Give again, exactly as written, each line of the material below starting at the line that contains "1024x580 pixels." and ending at the line that contains "Task: Sort table by Number column arrows". Both ends count, and no other line does.

————————

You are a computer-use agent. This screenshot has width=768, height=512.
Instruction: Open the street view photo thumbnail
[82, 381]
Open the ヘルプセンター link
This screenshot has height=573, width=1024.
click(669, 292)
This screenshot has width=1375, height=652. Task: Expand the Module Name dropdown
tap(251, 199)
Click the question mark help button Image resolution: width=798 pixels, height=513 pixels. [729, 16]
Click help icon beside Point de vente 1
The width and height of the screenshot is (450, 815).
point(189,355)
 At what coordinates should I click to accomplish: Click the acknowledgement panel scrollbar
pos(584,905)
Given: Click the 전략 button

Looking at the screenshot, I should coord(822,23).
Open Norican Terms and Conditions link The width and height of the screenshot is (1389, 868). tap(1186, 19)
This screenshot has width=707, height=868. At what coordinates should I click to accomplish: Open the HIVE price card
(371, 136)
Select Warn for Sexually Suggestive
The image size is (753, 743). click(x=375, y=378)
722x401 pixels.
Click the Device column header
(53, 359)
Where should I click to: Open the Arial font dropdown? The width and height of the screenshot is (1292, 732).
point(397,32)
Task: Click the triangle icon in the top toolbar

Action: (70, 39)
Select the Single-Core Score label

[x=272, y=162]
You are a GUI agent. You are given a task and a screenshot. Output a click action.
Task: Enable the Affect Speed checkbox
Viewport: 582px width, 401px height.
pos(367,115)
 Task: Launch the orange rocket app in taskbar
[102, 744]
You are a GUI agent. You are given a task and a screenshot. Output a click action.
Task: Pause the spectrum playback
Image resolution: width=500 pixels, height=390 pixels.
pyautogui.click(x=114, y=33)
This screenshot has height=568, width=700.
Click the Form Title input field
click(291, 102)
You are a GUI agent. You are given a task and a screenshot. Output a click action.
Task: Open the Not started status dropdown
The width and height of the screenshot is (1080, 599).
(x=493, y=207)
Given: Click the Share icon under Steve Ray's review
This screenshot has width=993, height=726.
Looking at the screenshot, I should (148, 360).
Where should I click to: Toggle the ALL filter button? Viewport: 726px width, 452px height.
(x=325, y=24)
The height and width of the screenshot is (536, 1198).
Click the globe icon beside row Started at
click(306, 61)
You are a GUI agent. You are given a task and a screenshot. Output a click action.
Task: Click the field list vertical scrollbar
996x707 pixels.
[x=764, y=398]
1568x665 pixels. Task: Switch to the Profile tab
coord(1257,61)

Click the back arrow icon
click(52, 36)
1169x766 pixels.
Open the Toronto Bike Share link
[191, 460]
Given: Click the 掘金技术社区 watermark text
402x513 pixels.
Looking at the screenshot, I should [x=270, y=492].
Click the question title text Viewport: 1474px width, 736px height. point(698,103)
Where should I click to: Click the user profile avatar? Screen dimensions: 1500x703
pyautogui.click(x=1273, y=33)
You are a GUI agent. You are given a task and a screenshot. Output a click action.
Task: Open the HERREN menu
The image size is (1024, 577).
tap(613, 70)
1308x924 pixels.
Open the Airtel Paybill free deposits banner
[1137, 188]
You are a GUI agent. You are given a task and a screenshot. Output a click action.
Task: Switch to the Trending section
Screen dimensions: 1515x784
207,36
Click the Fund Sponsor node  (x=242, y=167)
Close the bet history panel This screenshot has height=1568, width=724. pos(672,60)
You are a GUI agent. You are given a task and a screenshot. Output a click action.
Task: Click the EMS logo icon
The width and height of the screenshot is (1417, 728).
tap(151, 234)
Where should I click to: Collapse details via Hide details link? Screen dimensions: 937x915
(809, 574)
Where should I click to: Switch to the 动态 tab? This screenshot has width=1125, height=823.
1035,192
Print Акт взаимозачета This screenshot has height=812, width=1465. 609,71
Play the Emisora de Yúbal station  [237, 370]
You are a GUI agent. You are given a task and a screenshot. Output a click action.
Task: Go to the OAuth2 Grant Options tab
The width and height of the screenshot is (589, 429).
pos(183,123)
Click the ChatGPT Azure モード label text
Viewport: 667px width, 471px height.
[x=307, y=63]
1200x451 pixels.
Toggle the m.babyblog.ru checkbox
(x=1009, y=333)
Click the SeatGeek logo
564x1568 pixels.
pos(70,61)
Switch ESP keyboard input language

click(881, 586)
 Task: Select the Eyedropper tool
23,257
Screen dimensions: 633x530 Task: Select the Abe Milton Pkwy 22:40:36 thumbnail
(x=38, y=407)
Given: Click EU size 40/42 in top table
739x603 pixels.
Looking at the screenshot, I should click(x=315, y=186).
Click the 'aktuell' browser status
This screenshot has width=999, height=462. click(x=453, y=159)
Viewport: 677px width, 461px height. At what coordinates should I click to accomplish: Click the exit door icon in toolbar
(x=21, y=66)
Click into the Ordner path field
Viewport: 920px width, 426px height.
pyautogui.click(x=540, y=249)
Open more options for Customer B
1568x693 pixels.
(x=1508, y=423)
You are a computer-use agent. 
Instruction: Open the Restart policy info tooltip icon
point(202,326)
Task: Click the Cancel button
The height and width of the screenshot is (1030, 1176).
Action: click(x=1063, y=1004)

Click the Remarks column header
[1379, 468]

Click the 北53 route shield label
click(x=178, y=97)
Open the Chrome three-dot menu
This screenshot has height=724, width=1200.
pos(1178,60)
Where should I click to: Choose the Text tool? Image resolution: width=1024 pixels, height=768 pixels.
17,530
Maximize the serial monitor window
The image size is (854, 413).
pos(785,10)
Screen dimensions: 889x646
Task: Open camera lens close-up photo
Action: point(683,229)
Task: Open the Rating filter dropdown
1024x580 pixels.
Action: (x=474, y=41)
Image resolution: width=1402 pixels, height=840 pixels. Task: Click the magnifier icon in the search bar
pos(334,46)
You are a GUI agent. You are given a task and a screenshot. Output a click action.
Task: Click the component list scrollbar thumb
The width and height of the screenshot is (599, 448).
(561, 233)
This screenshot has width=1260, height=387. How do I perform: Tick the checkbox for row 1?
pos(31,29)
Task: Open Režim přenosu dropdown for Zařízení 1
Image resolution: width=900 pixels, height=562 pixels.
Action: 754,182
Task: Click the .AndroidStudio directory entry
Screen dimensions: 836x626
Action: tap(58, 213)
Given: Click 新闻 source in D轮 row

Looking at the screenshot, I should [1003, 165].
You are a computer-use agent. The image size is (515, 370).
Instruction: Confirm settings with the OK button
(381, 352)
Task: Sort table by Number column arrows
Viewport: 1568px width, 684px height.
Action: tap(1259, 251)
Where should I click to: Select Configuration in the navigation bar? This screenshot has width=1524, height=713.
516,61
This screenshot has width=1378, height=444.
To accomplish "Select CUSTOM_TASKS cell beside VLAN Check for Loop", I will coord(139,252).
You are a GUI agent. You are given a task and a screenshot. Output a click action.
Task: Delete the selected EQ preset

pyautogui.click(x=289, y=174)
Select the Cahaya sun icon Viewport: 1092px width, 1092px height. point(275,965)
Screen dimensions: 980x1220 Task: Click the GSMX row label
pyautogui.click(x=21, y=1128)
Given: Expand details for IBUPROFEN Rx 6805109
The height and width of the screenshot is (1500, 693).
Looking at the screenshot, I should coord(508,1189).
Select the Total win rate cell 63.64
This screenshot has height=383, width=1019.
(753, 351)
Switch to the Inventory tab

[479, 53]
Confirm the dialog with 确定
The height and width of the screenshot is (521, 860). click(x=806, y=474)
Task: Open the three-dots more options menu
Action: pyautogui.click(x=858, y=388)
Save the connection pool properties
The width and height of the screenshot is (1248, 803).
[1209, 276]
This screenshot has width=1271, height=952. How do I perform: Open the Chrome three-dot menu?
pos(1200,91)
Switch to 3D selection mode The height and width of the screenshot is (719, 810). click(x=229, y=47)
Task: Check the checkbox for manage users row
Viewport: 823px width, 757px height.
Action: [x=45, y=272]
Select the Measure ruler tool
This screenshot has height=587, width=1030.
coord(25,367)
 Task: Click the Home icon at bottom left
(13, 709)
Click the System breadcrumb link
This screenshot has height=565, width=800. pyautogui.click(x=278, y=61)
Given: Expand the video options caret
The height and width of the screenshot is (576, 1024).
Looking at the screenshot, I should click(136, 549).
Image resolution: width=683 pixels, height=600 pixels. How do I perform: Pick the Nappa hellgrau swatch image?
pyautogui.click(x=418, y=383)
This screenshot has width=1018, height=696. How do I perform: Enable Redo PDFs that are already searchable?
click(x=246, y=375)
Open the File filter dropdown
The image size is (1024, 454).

————————

* SOLUTION TO THIS TASK
1024x580 pixels.
Action: (x=474, y=41)
Image resolution: width=1402 pixels, height=840 pixels. Task: Click the magnifier icon in the search bar
pos(334,46)
You are a GUI agent. You are given a task and a screenshot. Output a click action.
Task: Click the component list scrollbar thumb
The width and height of the screenshot is (599, 448).
(561, 233)
This screenshot has width=1260, height=387. How do I perform: Tick the checkbox for row 1?
pos(31,29)
Task: Open Režim přenosu dropdown for Zařízení 1
Image resolution: width=900 pixels, height=562 pixels.
Action: 754,182
Task: Click the .AndroidStudio directory entry
Screen dimensions: 836x626
Action: tap(58, 213)
Given: Click 新闻 source in D轮 row

Looking at the screenshot, I should [1003, 165].
You are a computer-use agent. The image size is (515, 370).
Instruction: Confirm settings with the OK button
(381, 352)
Task: Sort table by Number column arrows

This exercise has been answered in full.